Innover, conquérir de nouveaux marchés, lancer des OPA, fusionner, etc. De l'audace, encore de l'audace ! Se reposer sur ses acquis menace l'entreprise de mort, dit-on. Mais sans clairvoyance, la mort peut être encore plus rapide, l'actualité le rappelle tous les jours. L'alpiniste rêve de conquêtes mais il a appris à regarder où il met les pieds. Sa formation pourrait être un bon modèle pour celle du manager. On lui apprendrait le respect de la montagne - entendez de l'organisation - et les façons d'y assurer ses prises, et on lui permettrait de s'aguerrir sur des courses de plus en plus difficiles. On pourrait aussi lui donner à méditer ce numéro.
Quand Renault a pris 37 % de Nissan on a crié "au fou !" Pourtant Carlos Ghosn est parti avec une cordée de trente personnes, annonçant qu'en cas d'échec tous démissionneraient : la perspective de la chute fatale, voilà qui aiguise la vigilance. Georges Douin montre en particulier combien les gens de Renault ont été attentifs à respecter l'identité de Nissan. Cette clairvoyance vient de l'échec de la fusion Renault-Volvo, mais aussi de ce que le premier de cordée avait déjà redressé avec succès des entreprises sous des climats variés.

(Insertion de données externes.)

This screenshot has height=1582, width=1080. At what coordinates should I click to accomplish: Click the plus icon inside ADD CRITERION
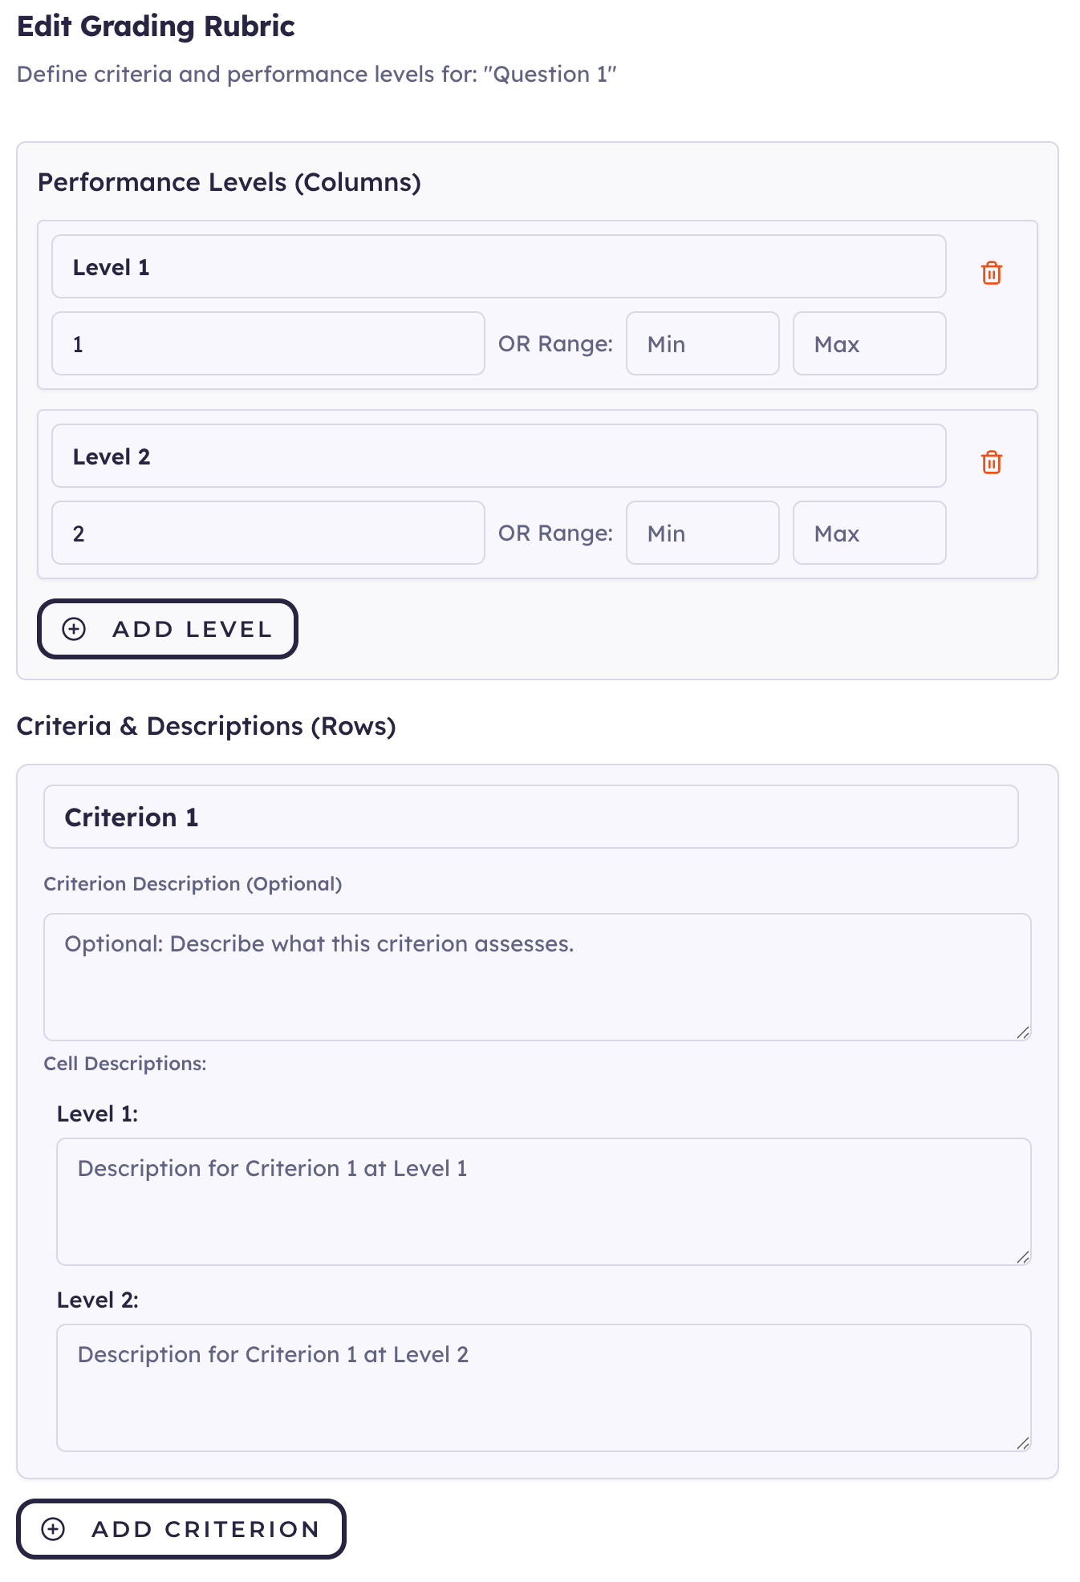54,1529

Quelle mouche a piqué Joseph Puzo pour qu'il s'installe à Montmirail, petite ville coupée de tout, pour développer de hautes technologies, a-t-on dû se dire ? Mais peu de défis l'arrêtent, comme de proposer à Volvo, encore eux, de racheter ses filiales pour zéro franc, ou d'aller chez son banquier chalumeau à la main pour lui demander un prêt. Il n'a pas froid aux yeux, mais il fait preuve d'une rare vigilance envers ses clients, ses fournisseurs et son environnement institutionnel. Un vrai tempérament d'alpiniste.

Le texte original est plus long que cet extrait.